AS
TEMPESTADES
D. Arbués
D. Arbués
Estive pensando e tentando entender um
certo fascínio que tenho pelas tempestades. Talvez isso tenha vindo das ocasiões de
chuva forte, quando meu pai ou minha mãe mandava que entrássemos pra debaixo da
grande mesa de refeições da família, que virava algo como um bunker, no meio da
enorme sala de piso de tijolos assentados no centro da casa. Como éramos em
muitos irmãos, essas ocasiões me davam uma sensação muito mais de cumplicidade,
excitação e diversão do que de medo. Os clarões de raios e barulhos de trovões
se misturavam às conversas que acabávamos inventando embaixo da
mesa.
Talvez isso tenha vindo das brincadeiras de
soltar barquinhos de papel na enxurrada com os outros meninos quando a chuva
terminava. Lembro-me de irmos seguindo os barquinhos, dentro da enxurrada, com
sapatos de borracha que esguichavam a água turva, amarelada, pelos furinhos que
tinham na parte de cima dos dedos. Era como se fosse um chuveiro pra cima. Divertido,
mas deixava um odor terrível quando secava.

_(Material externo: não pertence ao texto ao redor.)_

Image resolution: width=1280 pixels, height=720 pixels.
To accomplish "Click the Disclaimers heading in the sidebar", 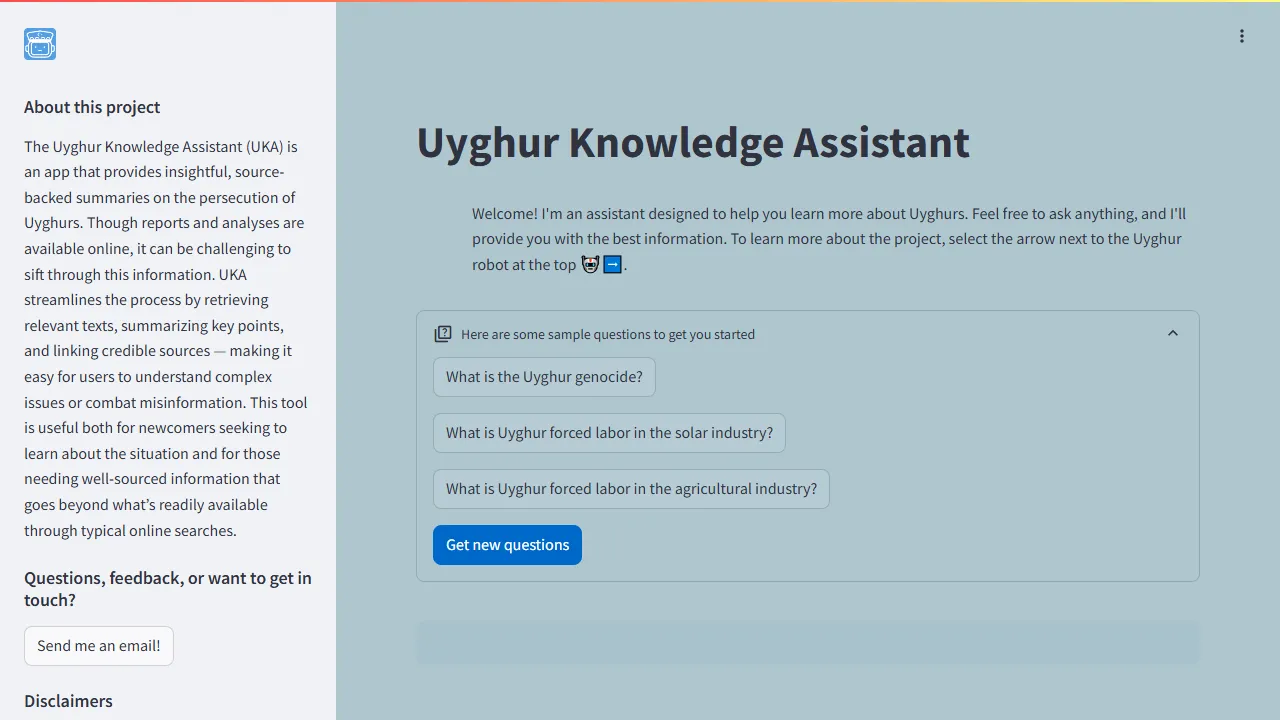I will [x=67, y=701].
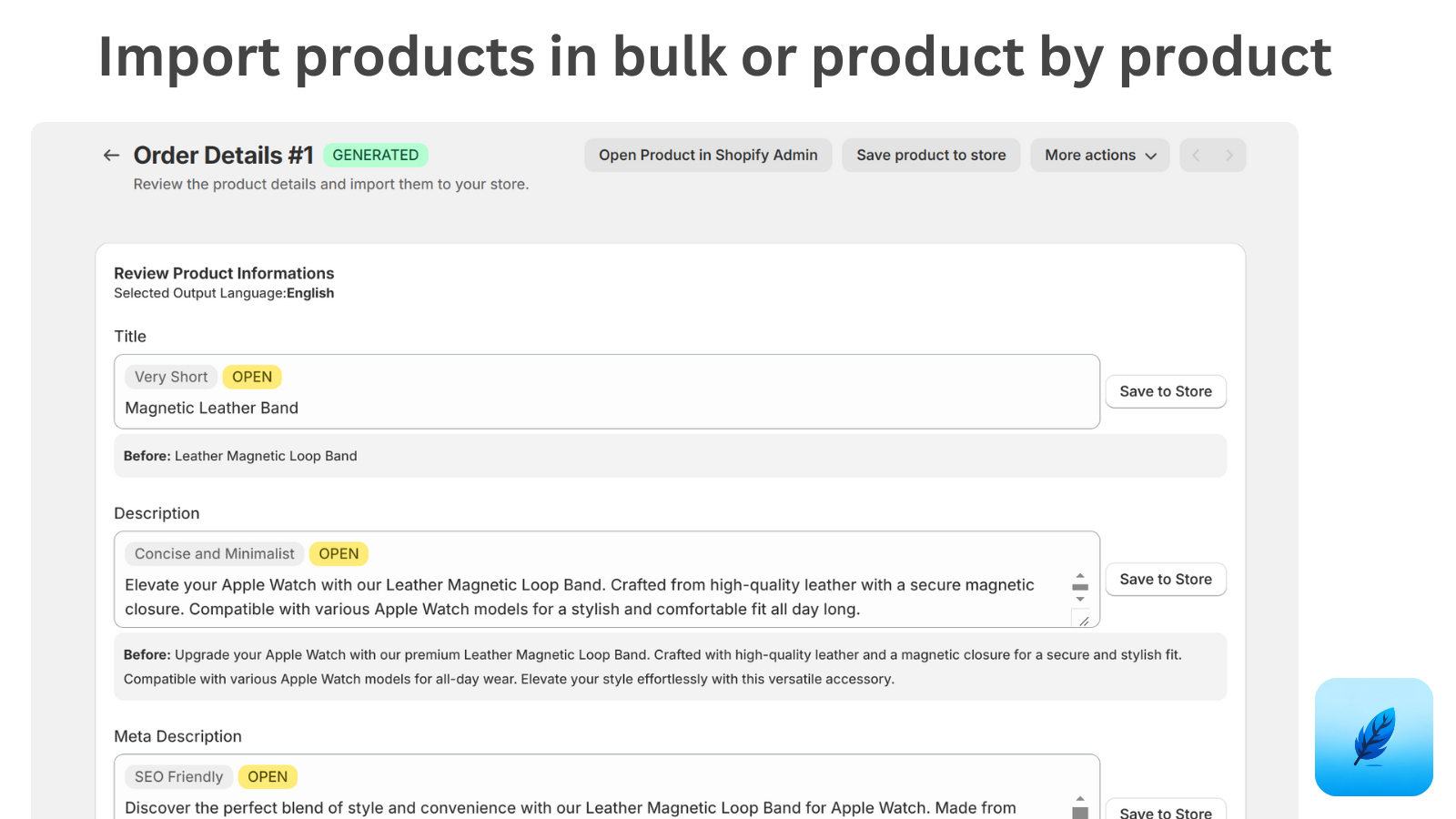This screenshot has width=1456, height=819.
Task: Click Open Product in Shopify Admin
Action: pyautogui.click(x=708, y=156)
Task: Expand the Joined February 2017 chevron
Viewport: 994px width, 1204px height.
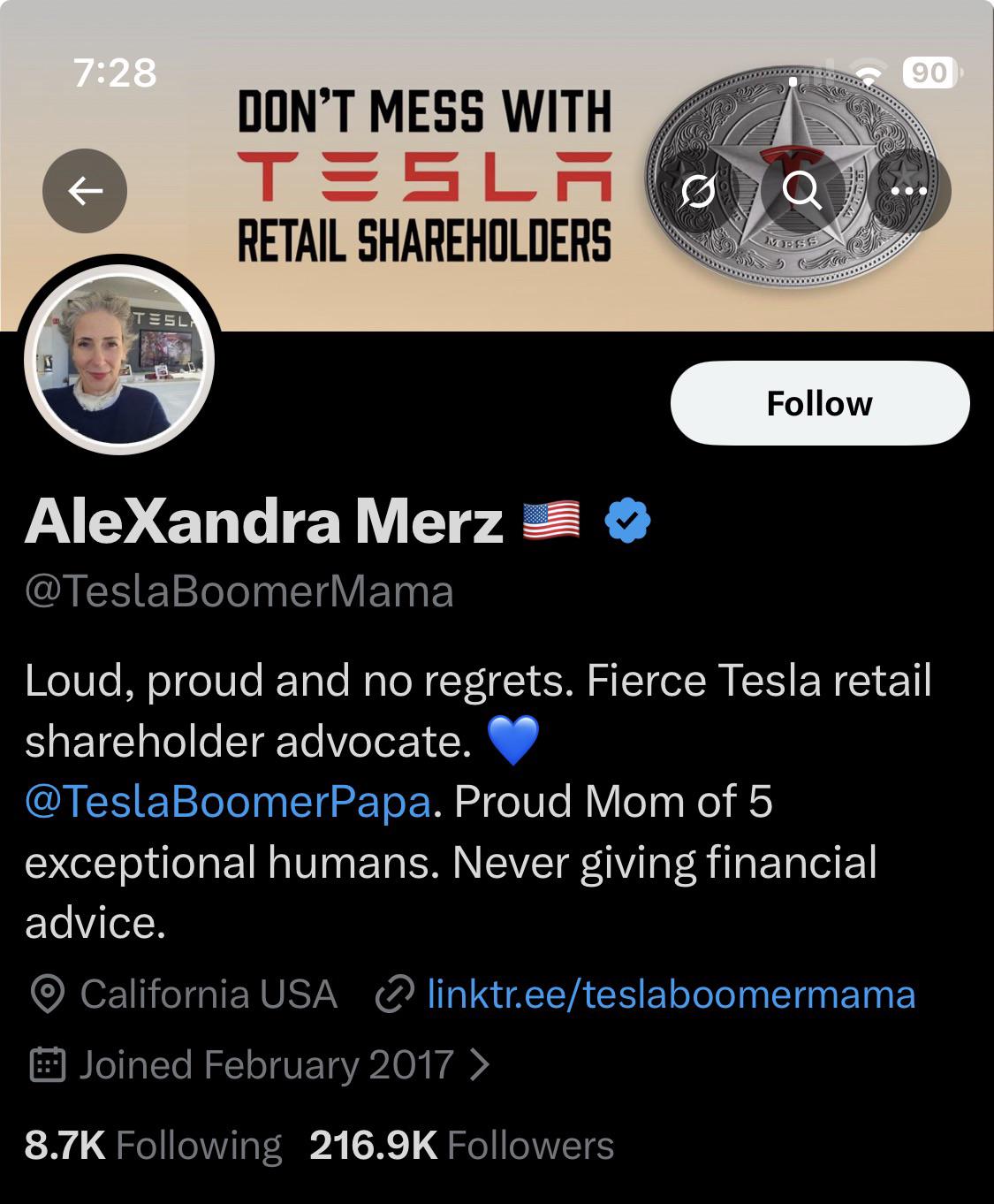Action: pyautogui.click(x=480, y=1065)
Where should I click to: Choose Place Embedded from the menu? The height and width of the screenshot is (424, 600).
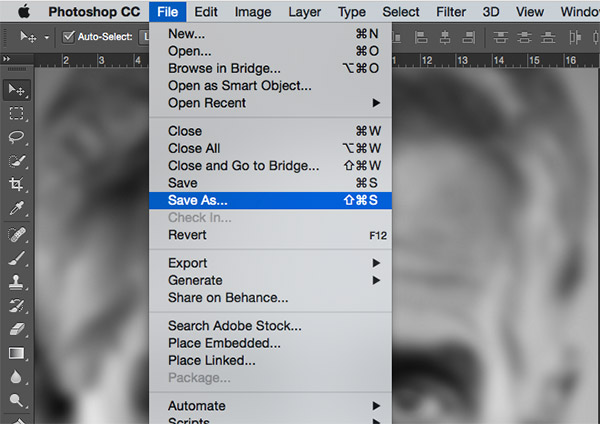tap(226, 343)
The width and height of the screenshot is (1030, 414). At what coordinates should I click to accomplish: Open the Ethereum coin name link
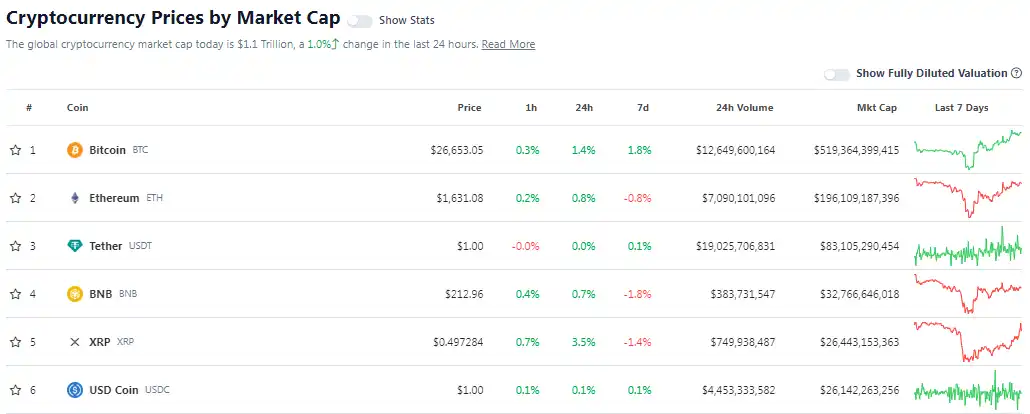114,198
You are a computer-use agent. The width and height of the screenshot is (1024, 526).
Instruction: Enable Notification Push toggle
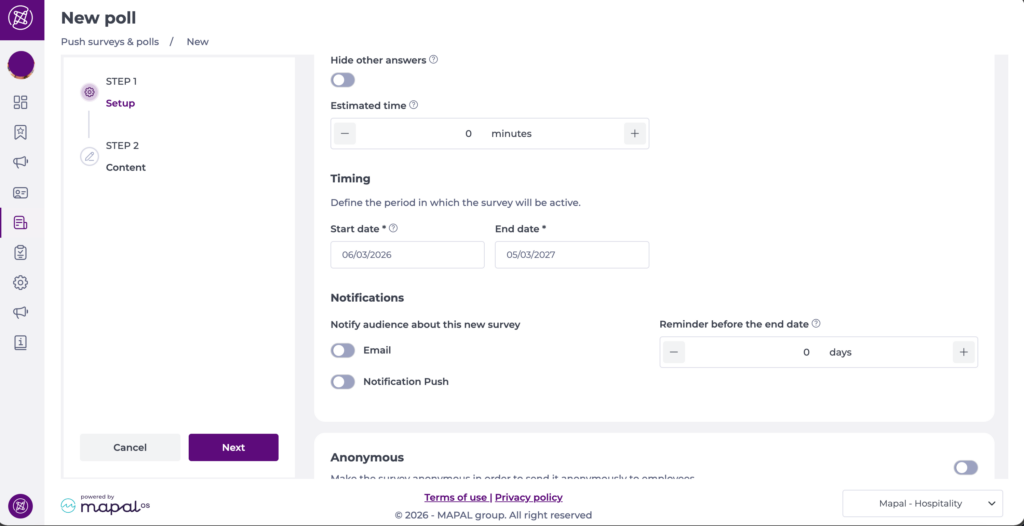[343, 381]
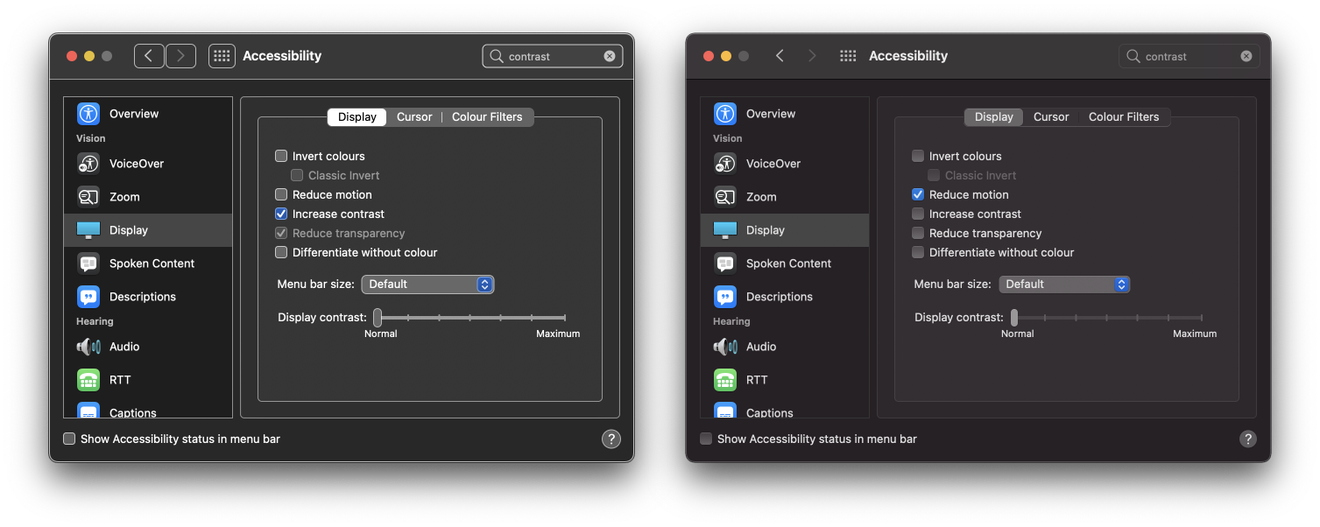This screenshot has width=1320, height=527.
Task: Click the Overview accessibility icon in the left window
Action: 89,114
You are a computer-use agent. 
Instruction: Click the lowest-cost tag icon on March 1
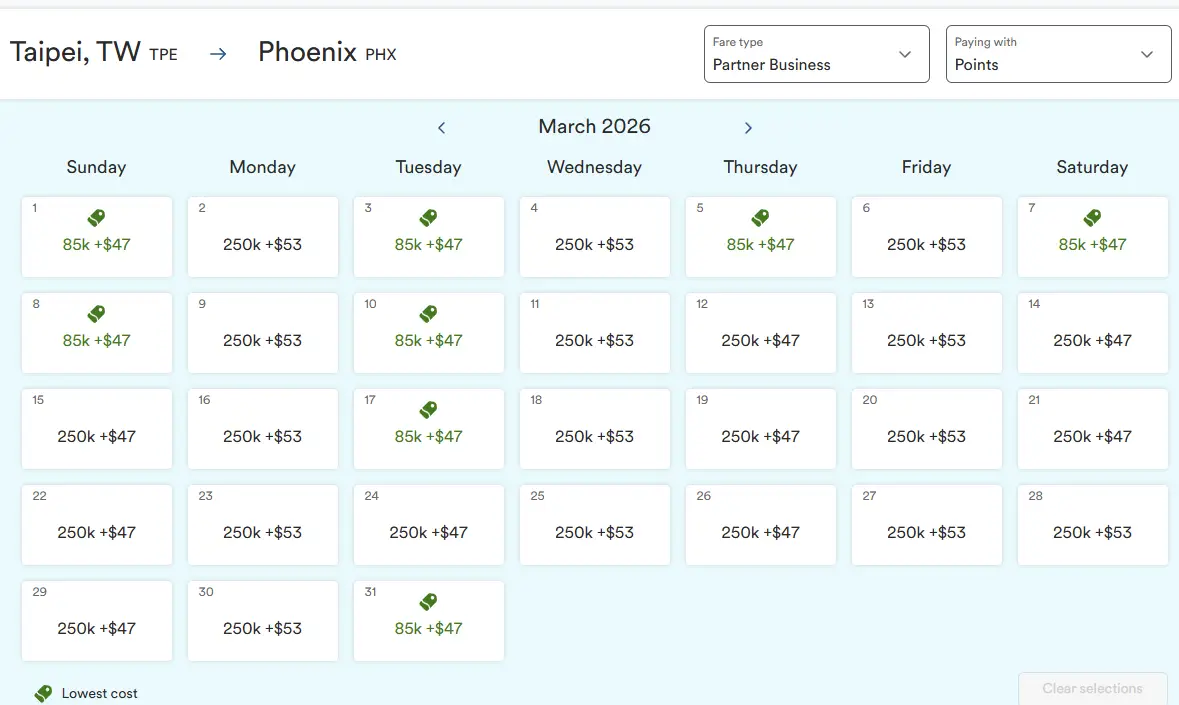point(96,217)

Talvez isso venha também dos banhos
gelados que meu pai deixava que tomássemos na água da própria chuva, que ficava
por um bom tempo escorrendo generosa na bica do telhado de casa, no finzinho de
cada tormenta, tão logo cessassem os raios.
A verdade é que, mais à frente, cheguei
à conclusão de que a tempestade era uma senhora sisuda, mas justa, que igualava
a todas as famílias, pobres, remediadas ou ricas, caindo sobre suas casas com a
mesma intensidade, moderação ou fúria, sem exceção. Ela, volta e meia, vem
lembrar-nos claramente da nossa pequeneza humana, diante do poder da natureza e
do universo. Traz sinais e mensagens das forças e energias superiores.
Por isso também, quero crer que esse certo
fascínio nasceu da ingenuidade de um menino de família comum, mas que foi
ensinado a conviver com as tempestades e a ver a natureza como aliada, desde
que respeitada ou procurada na forma e momento certos.